Yesterday we had a meeting in London with about 25 people thinking about the question “What metadata is really useful?

My thinking behind having a meeting on this subject was that resource description can be a lot of effort; so we need to be careful that the decisions we make about how it is done are evidence-based. Given the right data we should be able to get evidence about what metadata is really used for, as opposed to what we might speculate that it is useful for (with the caveat that we need to allow for innovation, which sometimes involves supporting speculative usage scenarios). So, what data do we have and what evidence could we get that would help us decide such things as whether providing a description of a characteristic such as the “typical learning time for using a resource” either is or isn’t helpful enough to justify the effort?
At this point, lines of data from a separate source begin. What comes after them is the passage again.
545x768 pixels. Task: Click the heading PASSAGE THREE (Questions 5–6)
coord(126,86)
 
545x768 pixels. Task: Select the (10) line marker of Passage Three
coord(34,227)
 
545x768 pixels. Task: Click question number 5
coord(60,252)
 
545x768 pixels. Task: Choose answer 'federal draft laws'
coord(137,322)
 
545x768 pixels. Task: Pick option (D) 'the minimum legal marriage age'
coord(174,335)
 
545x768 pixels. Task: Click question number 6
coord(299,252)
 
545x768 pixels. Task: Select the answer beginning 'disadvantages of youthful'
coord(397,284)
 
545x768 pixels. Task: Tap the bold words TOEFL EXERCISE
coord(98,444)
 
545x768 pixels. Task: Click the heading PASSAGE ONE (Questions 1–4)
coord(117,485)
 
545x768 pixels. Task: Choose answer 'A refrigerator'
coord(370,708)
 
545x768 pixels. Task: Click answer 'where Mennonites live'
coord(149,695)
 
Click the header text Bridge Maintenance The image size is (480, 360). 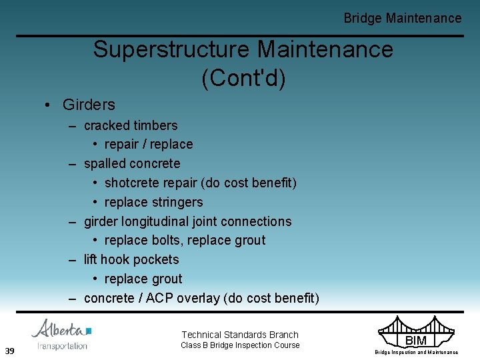[x=402, y=19]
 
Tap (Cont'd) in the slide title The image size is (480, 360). [x=243, y=78]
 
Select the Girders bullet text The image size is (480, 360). [x=88, y=105]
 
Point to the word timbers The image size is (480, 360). [x=155, y=125]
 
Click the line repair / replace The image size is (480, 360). [x=148, y=144]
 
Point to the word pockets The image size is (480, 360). [x=155, y=259]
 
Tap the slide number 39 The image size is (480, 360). [x=10, y=351]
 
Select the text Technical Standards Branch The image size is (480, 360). [x=240, y=335]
Pierre Far went to an even more basic level and asked in his presentation, why do we use XML for sharing metadata?–is it the result of a reasoned appraisal of the alternatives, such as JSON, or did just seem the right thing to do at some point?

Dan Rehak made the very useful point to me that we need a reason for wanting to answer such questions, i.e. what is it we want to do? what is the challenge? Most of the people in the room were interested in disseminating educational resources (often OERs): some have an interest in disseminating resources that had been provided by their own project or organization, others have an interest in services that help users find resources from a wide range of providers. So I had “help users find resources they needed” as the sort of reason for asking these questions; but I think Dan was after something new, less generic, and (though he would never say this) less vague and unimaginative. What he suggested as a challenge was something like “how do you build a recommender system for learning materials?” Which is a good angle, and I know it’s one that Dan is interested in at the moment; I hope that others can either buy into that challenge or have something equally interesting that they want to do.

I have suggested that user surveys, existing metadata and search logs are potential sources of data reflecting real use and real user behaviour, and no one has disagreed so I structured much of the meeting around discussion of those. We had short overviews of examples previous work on each each of these, and some discussion about that, followed by group discussions in more depth for each. I didn’t want this to be an academic exercise, I wanted the group discussions to turn up ideas that could be taken forward and acted on, and I was happy at the end of the day. Here’s a sampler of the ideas turned up during the day:
* continue to build the resources with background information that I gathered for the meeting.
* promote the use common survey tools, for example the online tool used by David Davies for the MeDeV subject centre (results here).
* textual analysis of metadata records to show what is being described in what terms.
* sharing search log in a common format so that they can be analysed by others (echoes here of Dave Pattern’s sharing of library usage data and subsequent work on business intelligence that can be extracted from it).
* analysis of search logs to show which queries yield zero hits which would identify topics on which there was unmet demand.

In the coming weeks we shall be working through the ideas generated at the meeting in more depth with the intention of seeing which can actually be brought to fruition. In the meantime keep an eye on the wikipage for the meeting which I shall be turning into a more detailed record of the event.